We would have an additional advantage if rather more detail was required in the accounts of these companies and if the net was widened very considerably. I do not know why the Minister went for the lowest common denominator in setting the parameters of what would be required. I am not happy about that decision. Does he share the views of Deputy Flynn about preserving secrecy and confidentiality, even where workers and public funds are concerned? I would think that it would serve the public much better if these things were open to view, clearly available for all to see.
As far as subsidiaries of foreign firms are concerned, I am sure the arrangements will suit them very well because we suspect most strongly that they are happily engaged in repatriating substantial quantities of the profits they make in this country, taking advantage of the tax laws and so on. It appears to be the position that they do this legally, but that should be known. It should be open to us to see exactly what they are about. If they are repatriating their profits in that way, cognisance should be taken of that fact and due attention should be given to companies of that description when they next come to the IDA with applications for more public funds.
I am unhappy about the degree of protection being given here. The unfortunate members of the public dealing with companies will not be helped to any worthwhile extent by this Bill. People will continue to lose out, in many cases losing hard earned savings.
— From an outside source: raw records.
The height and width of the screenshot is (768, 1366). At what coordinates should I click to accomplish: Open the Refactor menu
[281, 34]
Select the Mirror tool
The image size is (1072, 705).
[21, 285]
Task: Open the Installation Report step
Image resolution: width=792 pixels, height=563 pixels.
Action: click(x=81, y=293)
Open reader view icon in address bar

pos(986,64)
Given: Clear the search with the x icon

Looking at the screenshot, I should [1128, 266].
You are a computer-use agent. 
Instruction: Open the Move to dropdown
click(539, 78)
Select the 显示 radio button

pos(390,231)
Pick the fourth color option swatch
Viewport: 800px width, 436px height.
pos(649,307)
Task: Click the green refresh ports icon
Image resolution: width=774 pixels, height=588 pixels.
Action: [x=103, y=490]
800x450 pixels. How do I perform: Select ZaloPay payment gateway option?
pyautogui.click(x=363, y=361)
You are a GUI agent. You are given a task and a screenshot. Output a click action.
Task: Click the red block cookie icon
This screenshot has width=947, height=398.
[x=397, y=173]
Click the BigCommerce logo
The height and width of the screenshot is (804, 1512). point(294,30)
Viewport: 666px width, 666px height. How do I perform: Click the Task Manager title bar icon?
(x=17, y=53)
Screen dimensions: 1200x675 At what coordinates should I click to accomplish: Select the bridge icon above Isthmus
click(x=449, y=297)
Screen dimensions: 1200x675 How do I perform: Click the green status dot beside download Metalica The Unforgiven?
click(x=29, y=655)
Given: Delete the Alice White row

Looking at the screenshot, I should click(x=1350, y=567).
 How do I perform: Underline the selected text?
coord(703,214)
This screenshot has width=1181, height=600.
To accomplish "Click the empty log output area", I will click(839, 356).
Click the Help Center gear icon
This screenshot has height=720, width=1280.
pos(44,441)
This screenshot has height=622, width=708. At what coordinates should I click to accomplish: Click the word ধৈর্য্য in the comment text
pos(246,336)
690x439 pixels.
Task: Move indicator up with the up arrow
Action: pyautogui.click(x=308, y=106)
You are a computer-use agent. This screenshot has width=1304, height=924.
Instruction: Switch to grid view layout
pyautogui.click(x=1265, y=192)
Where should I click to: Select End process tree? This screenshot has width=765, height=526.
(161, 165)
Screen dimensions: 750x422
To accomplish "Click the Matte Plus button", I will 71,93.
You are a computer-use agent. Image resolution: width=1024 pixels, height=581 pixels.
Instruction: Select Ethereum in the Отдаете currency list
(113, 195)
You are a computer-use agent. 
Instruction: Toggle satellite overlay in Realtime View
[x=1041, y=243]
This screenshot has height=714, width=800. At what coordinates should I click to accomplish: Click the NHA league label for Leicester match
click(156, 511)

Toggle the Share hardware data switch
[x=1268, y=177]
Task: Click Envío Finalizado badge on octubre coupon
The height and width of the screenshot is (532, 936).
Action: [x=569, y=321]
I am very unhappy about the position regarding the activities of a receiver or liquidator put in by a debenture holder. When that happens it is as though a kind of iron curtain comes down around the company. It is an excuse to cut off any information about the company. It is impossible to get an answer to any question. The blanket response is that one can ask nothing and find out nothing because the liquidator or the receiver is in. That is not good enough. There should be a procedure devised under which receivers and liquidators would be obligated on a regular basis, perhaps every three months, to make available information as to exactly what they are at in the company, exactly what they have received and exactly what they are doing with it. The same should apply in the case of a receiver. An unfortunate person may be trying to find out if he will get back his £2,000 deposit or whatever, but he may be left waiting for years. Many of these receiverships go on for years.